Note: A statistically considerable variation was defined as p < 0.05.

Abbreviations: IPI, International Prognostic Index; LDH, lactate dehydrogenase.

DISCUSSION

The reported studies have revealed the role of LncRNAs in many carcinomas. , LncRNAs have been evaluated as potential biomarkers and therapeutic targets for many cancers, such as DLBCL. , , Herein, we identified lncRNAs that could enhance the diagnostic and prognostic potencies in DLBCL patients. The identified lncRNAs were then determined and confirmed in a variety of specimens, including primary tissues from DLBCL patients, ensuring a high level of accuracy. ROC curves revealed that OR2A1‐AS1 was the candidate lncRNA, with high AUC, diagnostic sensitivity, and specificity.

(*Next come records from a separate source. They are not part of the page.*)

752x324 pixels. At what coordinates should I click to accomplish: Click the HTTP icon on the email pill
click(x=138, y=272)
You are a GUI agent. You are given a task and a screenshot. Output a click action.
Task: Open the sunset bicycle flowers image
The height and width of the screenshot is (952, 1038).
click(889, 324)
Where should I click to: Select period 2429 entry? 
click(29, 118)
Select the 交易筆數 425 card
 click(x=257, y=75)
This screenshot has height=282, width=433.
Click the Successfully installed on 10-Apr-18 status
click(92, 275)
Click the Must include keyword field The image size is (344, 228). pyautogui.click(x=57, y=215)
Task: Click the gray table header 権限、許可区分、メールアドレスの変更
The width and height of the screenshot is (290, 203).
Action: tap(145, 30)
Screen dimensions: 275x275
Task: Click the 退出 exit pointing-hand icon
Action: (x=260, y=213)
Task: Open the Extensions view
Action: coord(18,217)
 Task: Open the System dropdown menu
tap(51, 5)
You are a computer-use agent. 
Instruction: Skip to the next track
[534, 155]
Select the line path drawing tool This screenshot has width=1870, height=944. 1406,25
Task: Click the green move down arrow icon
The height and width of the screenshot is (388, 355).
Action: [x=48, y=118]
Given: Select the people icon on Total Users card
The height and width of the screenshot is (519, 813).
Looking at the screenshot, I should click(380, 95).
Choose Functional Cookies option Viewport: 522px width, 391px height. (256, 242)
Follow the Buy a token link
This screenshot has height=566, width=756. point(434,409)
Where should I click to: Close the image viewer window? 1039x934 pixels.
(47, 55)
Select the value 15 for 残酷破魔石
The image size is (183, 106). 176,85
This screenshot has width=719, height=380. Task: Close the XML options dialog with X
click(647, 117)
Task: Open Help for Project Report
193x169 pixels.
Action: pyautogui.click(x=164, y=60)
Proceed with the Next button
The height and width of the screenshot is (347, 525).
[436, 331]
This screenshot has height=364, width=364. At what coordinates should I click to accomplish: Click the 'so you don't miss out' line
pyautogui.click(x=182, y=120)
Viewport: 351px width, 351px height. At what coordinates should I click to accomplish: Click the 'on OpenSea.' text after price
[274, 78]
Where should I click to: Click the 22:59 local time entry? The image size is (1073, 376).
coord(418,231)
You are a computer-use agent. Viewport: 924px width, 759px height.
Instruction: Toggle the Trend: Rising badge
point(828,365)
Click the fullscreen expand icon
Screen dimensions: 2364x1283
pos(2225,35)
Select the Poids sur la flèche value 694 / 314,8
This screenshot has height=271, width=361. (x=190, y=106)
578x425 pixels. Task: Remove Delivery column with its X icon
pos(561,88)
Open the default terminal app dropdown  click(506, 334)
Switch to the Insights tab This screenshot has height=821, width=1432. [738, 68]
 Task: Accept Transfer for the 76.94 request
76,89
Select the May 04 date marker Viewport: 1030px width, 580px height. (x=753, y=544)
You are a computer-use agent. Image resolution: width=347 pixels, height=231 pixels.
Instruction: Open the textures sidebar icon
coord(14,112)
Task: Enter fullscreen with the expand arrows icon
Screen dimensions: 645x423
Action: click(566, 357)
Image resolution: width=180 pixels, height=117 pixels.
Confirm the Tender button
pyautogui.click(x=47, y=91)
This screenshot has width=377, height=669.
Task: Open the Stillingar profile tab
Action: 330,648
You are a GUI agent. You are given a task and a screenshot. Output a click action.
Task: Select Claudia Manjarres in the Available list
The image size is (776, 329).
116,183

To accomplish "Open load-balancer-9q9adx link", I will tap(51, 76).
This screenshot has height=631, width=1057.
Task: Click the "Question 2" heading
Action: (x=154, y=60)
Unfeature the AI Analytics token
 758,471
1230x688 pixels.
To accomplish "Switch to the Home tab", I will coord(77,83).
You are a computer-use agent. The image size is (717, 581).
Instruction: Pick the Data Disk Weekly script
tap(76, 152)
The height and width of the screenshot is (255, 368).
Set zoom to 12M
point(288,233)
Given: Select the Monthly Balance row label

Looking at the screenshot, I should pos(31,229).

The abnormal expression of specific lncRNAs may indicate the progression of cancer and can serve as key diagnostic and prognostic biomarkers. , Zhou et al. indicated some lncRNAs that might have a considerable role in the diagnosis and prediction of DLBCL. However, it is currently unclear whether other lncRNAs can be used as candidate biomarkers in DLBCL. Hence, it is needed to identify novel biomarkers involved in the DLBCL development. One lncRNA can be expressed at varying amounts in different samples and disorders. In the current study, a large sample group was enrolled to evaluate the expression of potential lncRNAs that led to the identification of one considerably varied lncRNA, i.e., OR2A1‐AS1.

LncRNA including XLOC_009167, D16366, and PTCSC3 are potential biomarkers that predict lung cancer, hepatocellular cancer, and gastric cancer, accordingly. However, the prognostic value of the OR2A1‐AS index has barely been identified in DLBCL. In this study, it has been indicated that the group having the low expression of OR2A1‐AS had considerably worse outcomes than the group having an elevated expression of OR2A1‐AS. Stratification analysis revealed the prognostic value of OR2A1‐AS in GCB‐DLBCL but not in non‐GCB‐like‐DLBCL. OR2A1‐AS remained a significant predictive factor of PFS (in DLBCL) in MVA by CPHR. The limitation of this work is that the number of samples is not large enough. In addition, the exact molecular mechanism of OR2A1‐AS in GCB‐DLBCL needs to be explored in future research.

CONCLUSION

The OR2A1‐AS index was found to be an effective predictor of patients' outcomes with DLBCL, particularly in the GCB‐DLBCL group. OR2A1‐AS was found to be a significant predictor of PFS in DLBCL in MVA. Targeting OR2A1‐AS treatments could be a promising method to improve patient’s outcomes in the age of precision medicine.

CONFLICT OF INTEREST

No competing interests have been declared by the authors.